**Required task:** Reproduce, verbatim, the entries starting with the line containing "Delete the KTM" and continuing through the line containing "Looking at the".

— START Data entries —

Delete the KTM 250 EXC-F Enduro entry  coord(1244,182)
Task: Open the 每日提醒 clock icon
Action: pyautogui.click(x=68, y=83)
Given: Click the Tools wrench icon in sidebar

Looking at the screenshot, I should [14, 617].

— END Data entries —
— START Data entries —

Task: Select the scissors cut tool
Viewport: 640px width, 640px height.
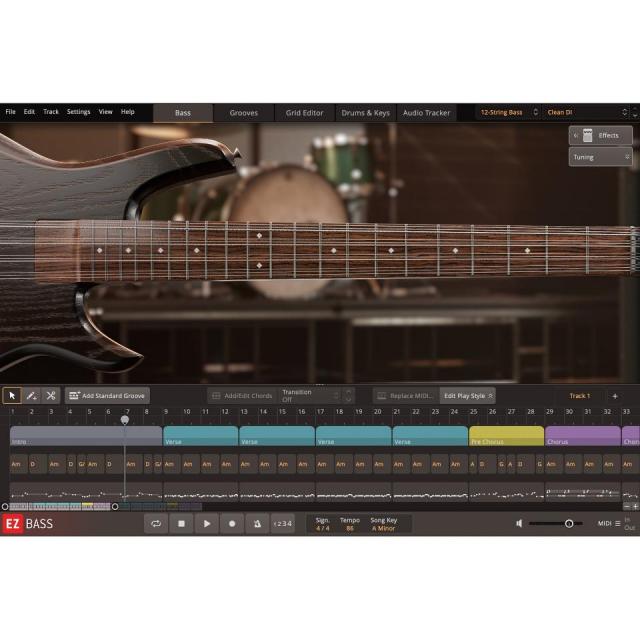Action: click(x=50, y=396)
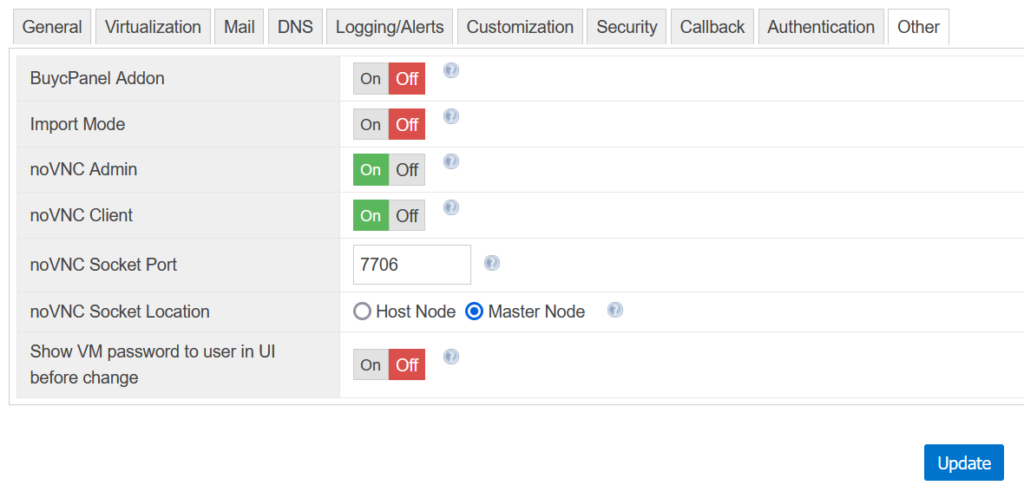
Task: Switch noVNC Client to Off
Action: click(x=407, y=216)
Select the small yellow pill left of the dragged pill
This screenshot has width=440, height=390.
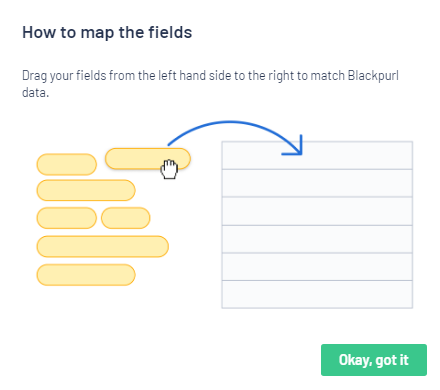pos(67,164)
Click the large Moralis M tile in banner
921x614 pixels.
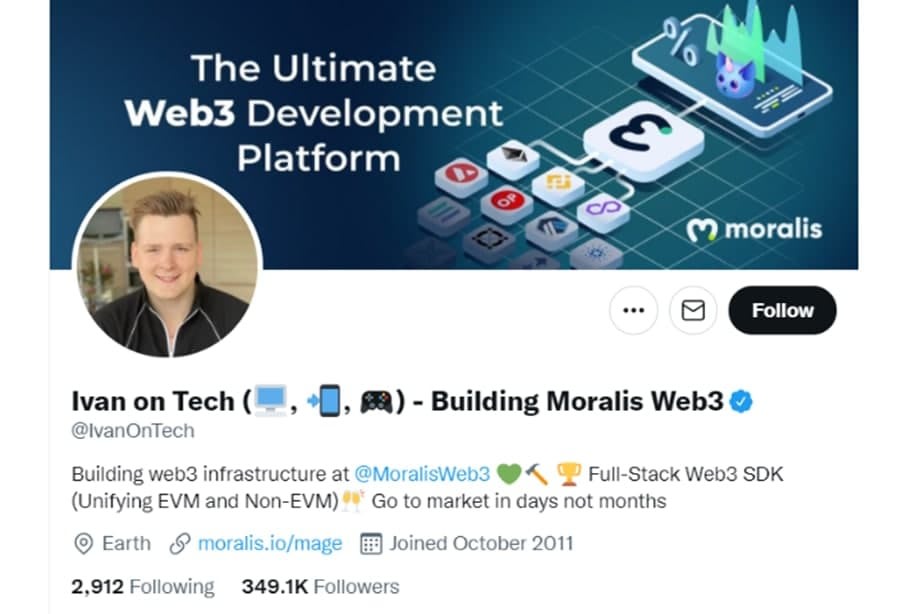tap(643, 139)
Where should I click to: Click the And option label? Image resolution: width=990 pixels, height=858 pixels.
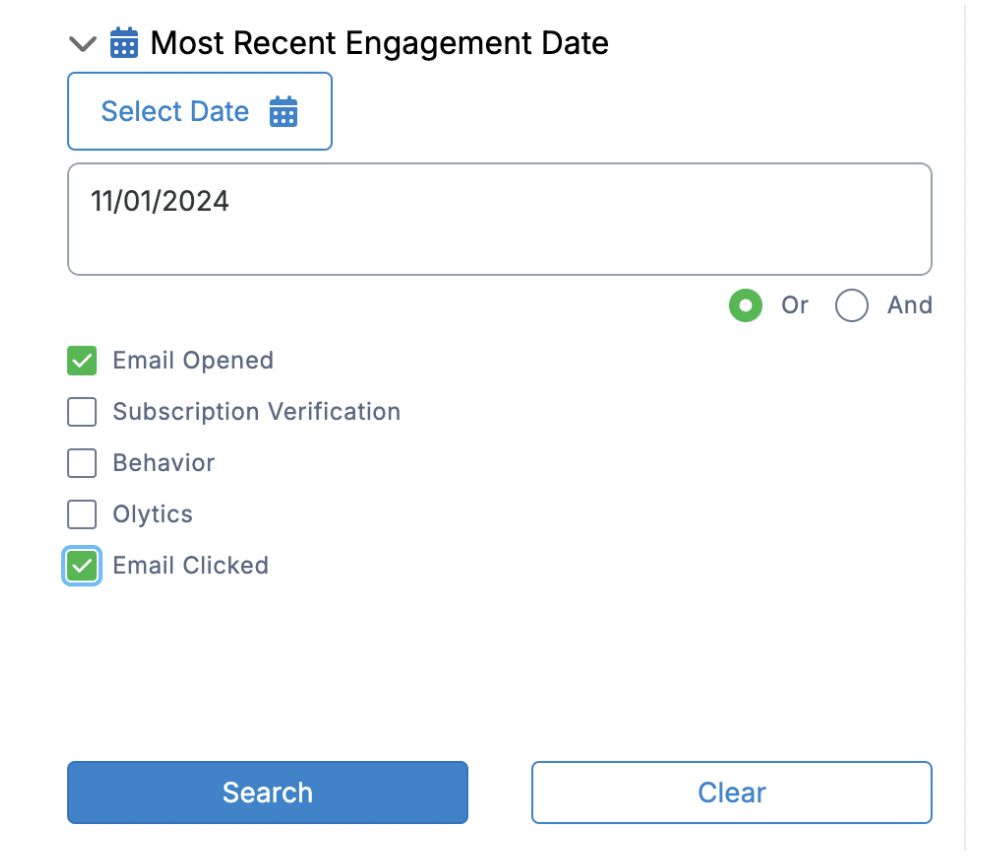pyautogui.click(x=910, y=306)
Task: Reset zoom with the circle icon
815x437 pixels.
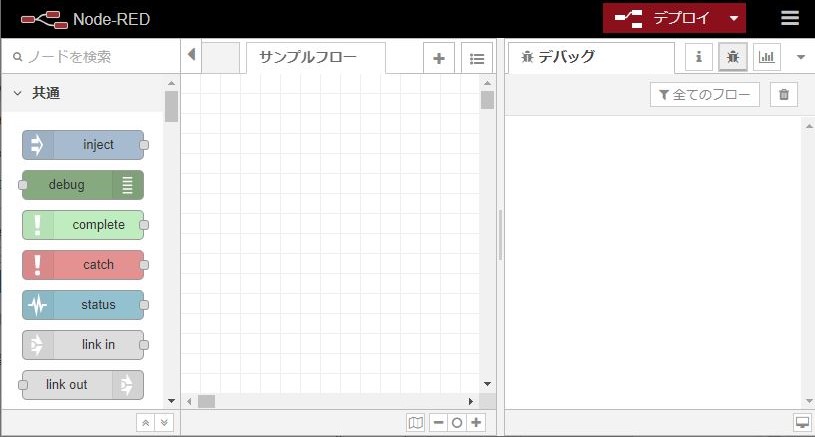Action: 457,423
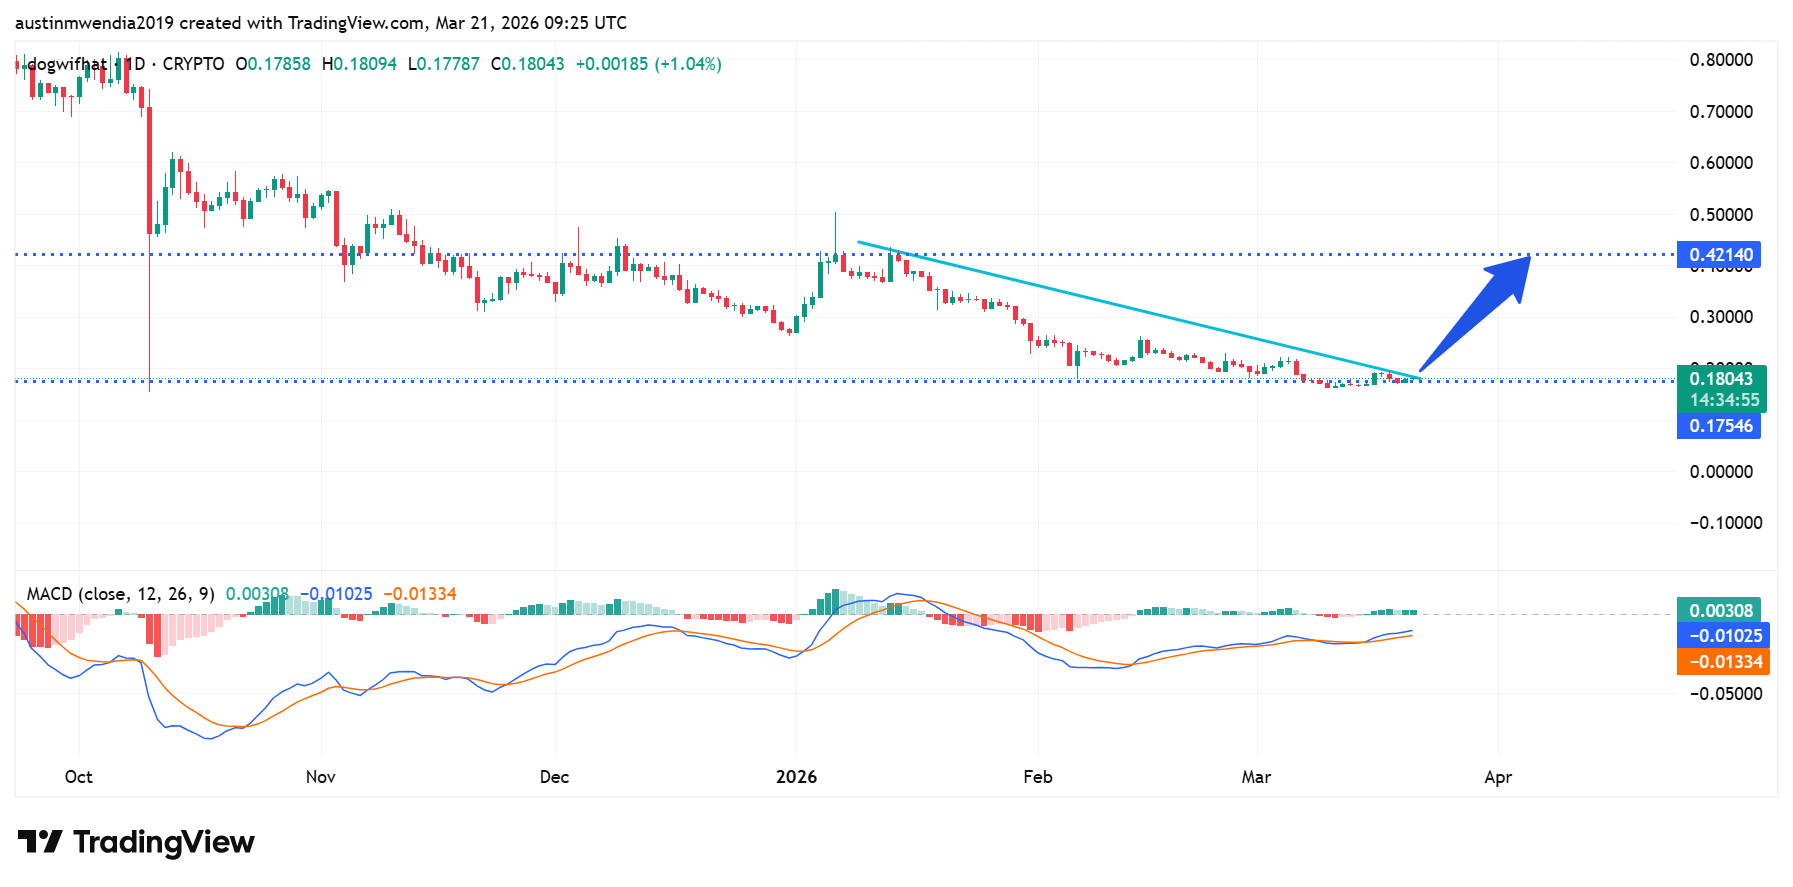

— END Data entries —
— START Data entries —

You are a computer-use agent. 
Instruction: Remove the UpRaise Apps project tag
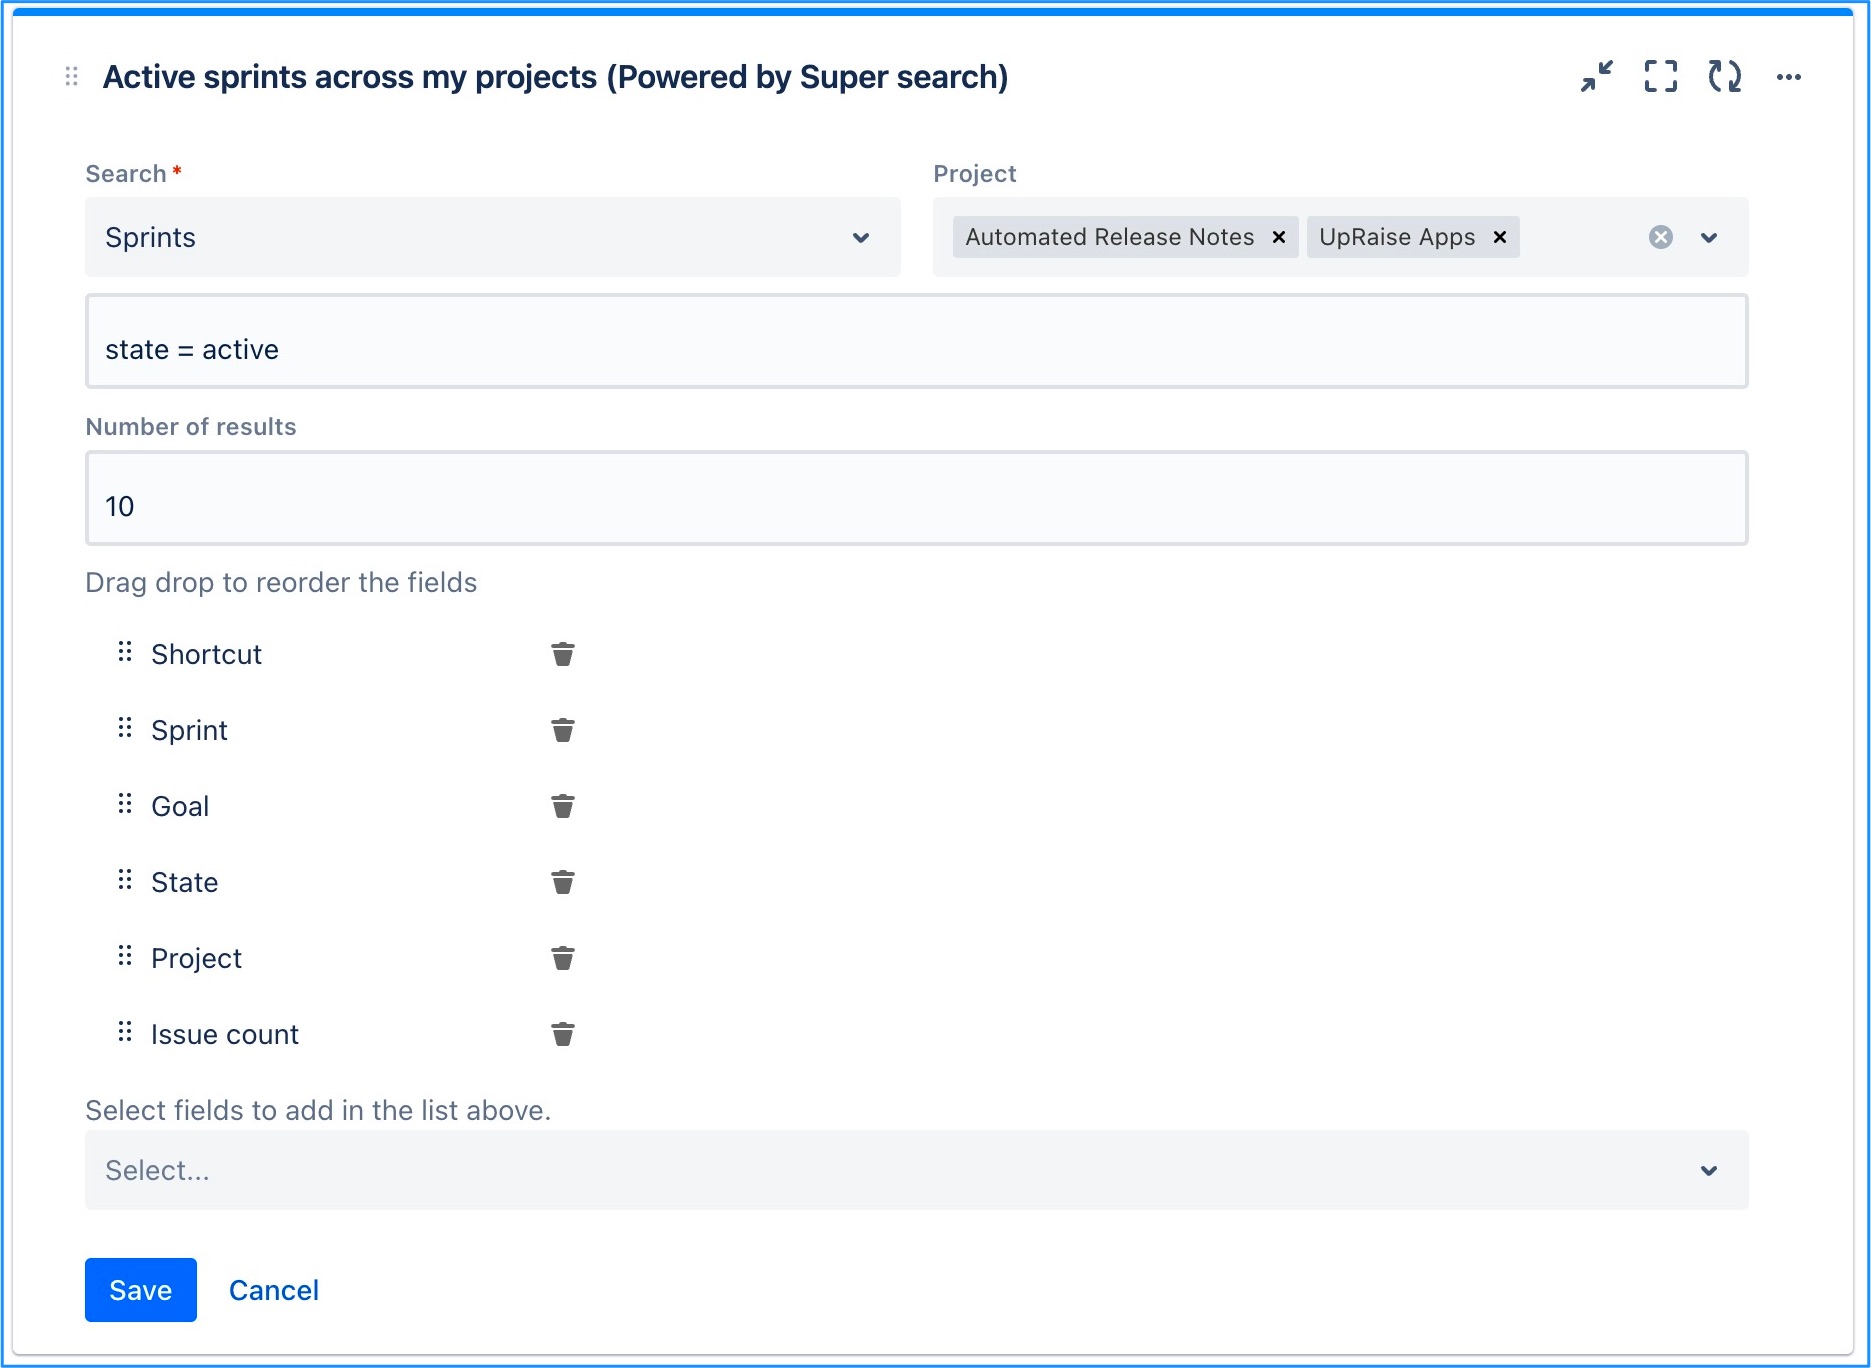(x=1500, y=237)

— END Data entries —

**Task response:**
Delete the KTM 250 EXC-F Enduro entry  coord(1244,182)
Task: Open the 每日提醒 clock icon
Action: pyautogui.click(x=68, y=83)
Given: Click the Tools wrench icon in sidebar

Looking at the screenshot, I should [14, 617].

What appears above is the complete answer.